How this music video could help bring a missing child home

There’s a new music video out that changes every time you watch it, and it hopes to bring missing kids home.

You may remember Soul Asylum’s massive ’90s hit “Runaway Train.” The music video included photos of 36 missing children — 21 of whom were eventually found.

Now, Jamie N Commons, Skylar Grey and Gallant — the last of whom was raised in Columbia, Maryland — have rerecorded the song. The video once again includes the faces of missing kids.

But this time, the photos change depending on where you’re watching. For example, people in D.C. see different photos than people in Maryland.

“It will pull in six missing kids from the user’s location,” said Becky Kovar with the National Center for Missing and Exploited Children.

Also, repeated viewings of the video from the same location will bring up a new batch of photos, as long as you clear your browser’s cache.

A scene from the music video “Runaway Train.” (Courtesy National Center for Missing and Exploited Children)

About 400,000 kids are reported missing to law enforcement every year, and the group maintains a database of cases.

“Utilizing technology like this, we’re really hoping that every (missing) child has a chance to be featured in this video,” Kovar said.

Thanks to the video, which was released in May, a 16-year-old girl reported missing in Minneapolis is back with her family.

▶ Given task A:
Translate this sentence from the article on the music video into Spanish: "About 400,000 kids are reported missing to law enforcement every year, and the group maintains a database of cases."
The article and the listing come from unrelated sources.

Records from a collection
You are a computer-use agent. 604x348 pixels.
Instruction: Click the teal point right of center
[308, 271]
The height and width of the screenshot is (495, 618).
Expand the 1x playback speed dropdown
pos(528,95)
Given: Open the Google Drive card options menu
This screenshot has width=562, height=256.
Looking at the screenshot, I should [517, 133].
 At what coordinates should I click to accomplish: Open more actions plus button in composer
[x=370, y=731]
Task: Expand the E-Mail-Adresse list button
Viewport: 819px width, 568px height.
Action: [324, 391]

▶ Given task B:
Reproduce the whole listing word for word, keeping every line in its original order.

▶ Finished answer A:
Cada año se denuncia ante las autoridades la desaparición de unos 400.000 niños, y el grupo mantiene una base de datos de los casos.

▶ Finished answer B:
You are a computer-use agent. 604x348 pixels.
Instruction: Click the teal point right of center
[308, 271]
The height and width of the screenshot is (495, 618).
Expand the 1x playback speed dropdown
pos(528,95)
Given: Open the Google Drive card options menu
This screenshot has width=562, height=256.
Looking at the screenshot, I should [517, 133].
 At what coordinates should I click to accomplish: Open more actions plus button in composer
[x=370, y=731]
Task: Expand the E-Mail-Adresse list button
Viewport: 819px width, 568px height.
Action: [324, 391]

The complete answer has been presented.